同时,在整体架构的基础上,作者设计了三种不同大小的模型,即 Tiny、Small 和 Base。通过调整每个阶段的块数和特征的尺寸来定制这些尺寸,其他配置在所有变体之间共享。我们将每个关注的头尺寸设置为 32,MLP 扩展率为 4,条件位置编码核大小为 3。元标记的长度设置为 16。

@register_model
def lemevit_tiny(pretrained=False, pretrained_cfg=None,
                  pretrained_cfg_overlay=None, **kwargs):
    model = LeMeViT(
        depth=[1, 2, 2, 8, 2],
        embed_dim=[64, 64, 128, 192, 320], 
        head_dim=32,
        mlp_ratios=[4, 4, 4, 4, 4],
        attn_type=["C","D","D","S","S"],
        queries_len=16,
        qkv_bias=True,
        qk_scale=None,
        attn_drop=0.,
        qk_dims=None,
        cpe_ks=3,
        pre_norm=True,
        mlp_dwconv=False,
        representation_size=None,
        layer_scale_init_value=-1,
        use_checkpoint_stages=[],
        **kwargs)
    model.default_cfg = _cfg()

    if pretrained:
        checkpoint = torch.load(pretrained, map_location="cpu", check_hash=True)
        model.load_state_dict(checkpoint["model"])

    return model


@register_model
def lemevit_small(pretrained=False, pretrained_cfg=None,
                  pretrained_cfg_overlay=None, **kwargs):
    model = LeMeViT(
        depth=[1, 2, 2, 6, 2],
        embed_dim=[96, 96, 192, 320, 384], 
        head_dim=32,
        mlp_ratios=[4, 4, 4, 4, 4],
        attn_type=["C","D","D","S","S"],
        queries_len=16,
        qkv_bias=True,
        qk_scale=None,
        attn_drop=0.,
        qk_dims=None,
        cpe_ks=3,
        pre_norm=True,
        mlp_dwconv=False,
        representation_size=None,
        layer_scale_init_value=-1,
        use_checkpoint_stages=[],
        **kwargs)

资料来源:
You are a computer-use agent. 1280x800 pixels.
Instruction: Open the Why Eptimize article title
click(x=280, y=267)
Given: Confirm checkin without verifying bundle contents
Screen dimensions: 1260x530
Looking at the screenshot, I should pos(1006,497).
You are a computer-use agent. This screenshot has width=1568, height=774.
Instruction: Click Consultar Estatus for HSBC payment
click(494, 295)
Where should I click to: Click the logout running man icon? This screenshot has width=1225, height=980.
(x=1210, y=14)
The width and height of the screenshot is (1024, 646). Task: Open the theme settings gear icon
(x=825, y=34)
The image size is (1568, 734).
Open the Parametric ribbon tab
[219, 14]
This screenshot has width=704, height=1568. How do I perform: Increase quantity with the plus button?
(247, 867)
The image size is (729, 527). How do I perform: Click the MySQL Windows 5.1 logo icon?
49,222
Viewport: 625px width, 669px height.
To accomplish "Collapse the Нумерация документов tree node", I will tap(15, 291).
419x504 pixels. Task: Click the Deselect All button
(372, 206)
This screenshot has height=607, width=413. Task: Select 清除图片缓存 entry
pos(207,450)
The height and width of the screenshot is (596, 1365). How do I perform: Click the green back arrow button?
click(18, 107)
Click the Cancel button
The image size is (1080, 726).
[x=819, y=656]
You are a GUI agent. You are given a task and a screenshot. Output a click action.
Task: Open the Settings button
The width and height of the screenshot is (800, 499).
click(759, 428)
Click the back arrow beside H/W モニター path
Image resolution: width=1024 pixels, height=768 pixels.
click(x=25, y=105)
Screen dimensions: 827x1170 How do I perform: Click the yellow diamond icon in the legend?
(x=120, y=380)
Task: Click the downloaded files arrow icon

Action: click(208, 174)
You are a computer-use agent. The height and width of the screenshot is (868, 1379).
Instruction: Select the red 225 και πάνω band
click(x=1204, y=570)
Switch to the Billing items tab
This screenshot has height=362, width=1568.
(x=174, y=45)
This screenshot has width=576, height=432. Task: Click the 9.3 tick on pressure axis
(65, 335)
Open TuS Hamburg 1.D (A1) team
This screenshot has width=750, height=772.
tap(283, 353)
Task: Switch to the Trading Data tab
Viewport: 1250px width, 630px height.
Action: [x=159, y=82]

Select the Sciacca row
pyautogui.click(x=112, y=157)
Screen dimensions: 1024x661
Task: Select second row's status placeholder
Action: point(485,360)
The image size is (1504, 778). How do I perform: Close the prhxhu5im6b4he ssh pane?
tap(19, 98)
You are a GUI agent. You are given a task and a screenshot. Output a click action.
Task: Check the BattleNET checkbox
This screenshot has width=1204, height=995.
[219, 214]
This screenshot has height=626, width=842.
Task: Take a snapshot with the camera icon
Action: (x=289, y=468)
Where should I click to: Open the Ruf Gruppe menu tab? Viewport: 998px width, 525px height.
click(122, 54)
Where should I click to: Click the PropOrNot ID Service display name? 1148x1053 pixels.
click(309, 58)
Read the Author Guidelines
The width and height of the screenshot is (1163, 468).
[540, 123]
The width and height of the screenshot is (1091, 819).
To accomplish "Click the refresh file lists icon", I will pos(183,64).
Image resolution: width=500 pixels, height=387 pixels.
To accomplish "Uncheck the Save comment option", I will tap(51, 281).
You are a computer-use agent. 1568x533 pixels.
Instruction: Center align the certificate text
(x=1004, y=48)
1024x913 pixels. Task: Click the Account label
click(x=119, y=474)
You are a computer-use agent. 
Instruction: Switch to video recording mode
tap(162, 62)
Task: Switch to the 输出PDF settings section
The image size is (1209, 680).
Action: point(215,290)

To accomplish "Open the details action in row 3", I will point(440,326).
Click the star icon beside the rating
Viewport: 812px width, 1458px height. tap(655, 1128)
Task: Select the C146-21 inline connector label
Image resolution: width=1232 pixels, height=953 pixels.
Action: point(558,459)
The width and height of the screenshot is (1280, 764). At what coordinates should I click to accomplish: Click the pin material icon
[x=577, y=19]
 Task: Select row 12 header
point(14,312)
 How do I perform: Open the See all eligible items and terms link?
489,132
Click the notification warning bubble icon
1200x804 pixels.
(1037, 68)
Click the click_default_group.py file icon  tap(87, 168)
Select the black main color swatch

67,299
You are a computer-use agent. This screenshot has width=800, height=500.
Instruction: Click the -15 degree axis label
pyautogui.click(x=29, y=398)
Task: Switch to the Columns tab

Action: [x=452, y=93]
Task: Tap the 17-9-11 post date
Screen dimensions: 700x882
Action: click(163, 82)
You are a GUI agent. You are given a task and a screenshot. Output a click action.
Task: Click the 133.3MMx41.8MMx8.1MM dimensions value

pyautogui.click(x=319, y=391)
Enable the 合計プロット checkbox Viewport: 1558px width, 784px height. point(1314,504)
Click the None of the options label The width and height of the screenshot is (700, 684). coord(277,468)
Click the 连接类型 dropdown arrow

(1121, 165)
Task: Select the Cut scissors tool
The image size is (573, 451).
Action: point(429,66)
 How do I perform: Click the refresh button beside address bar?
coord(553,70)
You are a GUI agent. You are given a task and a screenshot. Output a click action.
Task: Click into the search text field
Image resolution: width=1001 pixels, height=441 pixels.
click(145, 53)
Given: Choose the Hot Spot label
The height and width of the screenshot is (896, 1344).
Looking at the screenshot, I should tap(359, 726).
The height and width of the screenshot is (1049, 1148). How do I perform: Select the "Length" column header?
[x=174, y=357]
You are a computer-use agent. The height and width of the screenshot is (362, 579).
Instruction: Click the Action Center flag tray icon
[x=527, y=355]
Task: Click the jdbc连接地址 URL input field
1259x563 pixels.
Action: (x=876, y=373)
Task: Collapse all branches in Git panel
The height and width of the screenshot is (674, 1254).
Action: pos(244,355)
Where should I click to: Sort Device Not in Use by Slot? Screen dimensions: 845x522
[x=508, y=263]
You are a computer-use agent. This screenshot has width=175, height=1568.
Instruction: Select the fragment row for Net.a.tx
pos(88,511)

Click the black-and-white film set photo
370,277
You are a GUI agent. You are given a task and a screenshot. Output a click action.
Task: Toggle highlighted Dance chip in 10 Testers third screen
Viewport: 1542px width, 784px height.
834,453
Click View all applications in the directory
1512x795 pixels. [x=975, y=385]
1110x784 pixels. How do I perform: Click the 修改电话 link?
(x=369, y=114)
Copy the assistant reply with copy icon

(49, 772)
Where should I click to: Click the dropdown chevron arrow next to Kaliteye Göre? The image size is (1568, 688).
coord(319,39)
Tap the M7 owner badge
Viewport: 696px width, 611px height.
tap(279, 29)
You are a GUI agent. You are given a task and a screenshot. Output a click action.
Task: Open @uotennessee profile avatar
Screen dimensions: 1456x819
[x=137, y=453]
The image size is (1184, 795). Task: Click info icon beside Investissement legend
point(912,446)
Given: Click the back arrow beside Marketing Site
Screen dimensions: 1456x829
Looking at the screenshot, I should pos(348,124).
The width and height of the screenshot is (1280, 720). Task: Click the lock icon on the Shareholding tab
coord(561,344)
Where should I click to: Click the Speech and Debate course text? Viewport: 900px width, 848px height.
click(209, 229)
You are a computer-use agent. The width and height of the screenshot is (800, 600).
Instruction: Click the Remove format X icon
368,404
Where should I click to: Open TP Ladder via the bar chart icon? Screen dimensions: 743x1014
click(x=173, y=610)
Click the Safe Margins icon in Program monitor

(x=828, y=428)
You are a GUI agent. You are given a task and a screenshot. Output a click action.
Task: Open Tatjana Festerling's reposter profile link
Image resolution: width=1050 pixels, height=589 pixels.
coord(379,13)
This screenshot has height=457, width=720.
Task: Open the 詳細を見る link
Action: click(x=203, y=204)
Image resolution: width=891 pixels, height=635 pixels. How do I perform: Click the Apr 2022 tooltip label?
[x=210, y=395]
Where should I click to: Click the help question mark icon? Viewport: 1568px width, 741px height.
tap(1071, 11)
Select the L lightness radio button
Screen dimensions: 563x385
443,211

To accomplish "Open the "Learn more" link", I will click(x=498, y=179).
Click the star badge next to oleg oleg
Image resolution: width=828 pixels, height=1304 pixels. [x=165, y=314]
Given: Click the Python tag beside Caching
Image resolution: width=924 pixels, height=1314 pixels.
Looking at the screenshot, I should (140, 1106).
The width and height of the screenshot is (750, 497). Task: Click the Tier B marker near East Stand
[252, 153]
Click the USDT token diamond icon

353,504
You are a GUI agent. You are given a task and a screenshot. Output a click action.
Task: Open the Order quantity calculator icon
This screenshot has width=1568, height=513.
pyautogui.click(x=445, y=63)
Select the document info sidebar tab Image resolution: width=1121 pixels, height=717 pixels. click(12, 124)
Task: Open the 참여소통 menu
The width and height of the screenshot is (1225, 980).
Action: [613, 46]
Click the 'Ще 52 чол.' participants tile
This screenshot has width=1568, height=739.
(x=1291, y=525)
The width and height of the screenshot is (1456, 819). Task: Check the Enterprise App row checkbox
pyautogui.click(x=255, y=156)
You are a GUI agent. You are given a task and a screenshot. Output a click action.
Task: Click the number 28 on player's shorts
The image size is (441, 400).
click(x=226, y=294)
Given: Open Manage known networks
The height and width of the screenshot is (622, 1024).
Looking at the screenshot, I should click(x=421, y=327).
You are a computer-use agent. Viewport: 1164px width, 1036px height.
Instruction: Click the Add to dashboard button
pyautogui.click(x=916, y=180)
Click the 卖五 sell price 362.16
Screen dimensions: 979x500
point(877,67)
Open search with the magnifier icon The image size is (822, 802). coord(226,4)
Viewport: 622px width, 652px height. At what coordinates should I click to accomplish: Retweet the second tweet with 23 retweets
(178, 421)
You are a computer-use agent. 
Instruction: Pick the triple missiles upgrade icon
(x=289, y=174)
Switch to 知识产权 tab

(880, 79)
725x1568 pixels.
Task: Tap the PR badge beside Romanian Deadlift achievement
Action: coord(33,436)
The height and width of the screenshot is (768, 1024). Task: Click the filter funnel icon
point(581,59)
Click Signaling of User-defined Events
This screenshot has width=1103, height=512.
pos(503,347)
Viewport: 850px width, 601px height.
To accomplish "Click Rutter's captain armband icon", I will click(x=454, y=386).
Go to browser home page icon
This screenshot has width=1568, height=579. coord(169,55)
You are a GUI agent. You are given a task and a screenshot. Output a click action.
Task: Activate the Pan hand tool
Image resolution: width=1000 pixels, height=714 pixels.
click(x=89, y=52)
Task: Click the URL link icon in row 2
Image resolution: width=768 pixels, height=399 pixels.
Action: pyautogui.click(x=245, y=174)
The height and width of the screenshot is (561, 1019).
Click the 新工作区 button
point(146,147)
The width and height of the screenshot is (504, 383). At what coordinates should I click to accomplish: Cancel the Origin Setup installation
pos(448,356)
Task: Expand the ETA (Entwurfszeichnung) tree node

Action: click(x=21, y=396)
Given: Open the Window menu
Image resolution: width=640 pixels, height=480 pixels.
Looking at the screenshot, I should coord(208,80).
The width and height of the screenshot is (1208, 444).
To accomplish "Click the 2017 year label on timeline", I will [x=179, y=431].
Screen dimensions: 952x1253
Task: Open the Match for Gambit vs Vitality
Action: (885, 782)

作业任务 1:
列出节选第一段中设定了具体数值的所有配置项及其取值。
作业任务 2:
在节选的代码中,lemevit_small 的 depth 参数取什么值?

练习答案 1:
每个注意力头的头尺寸为 32;MLP 扩展率为 4;条件位置编码核大小为 3;元标记的长度为 16。

练习答案 2:
[1, 2, 2, 6, 2]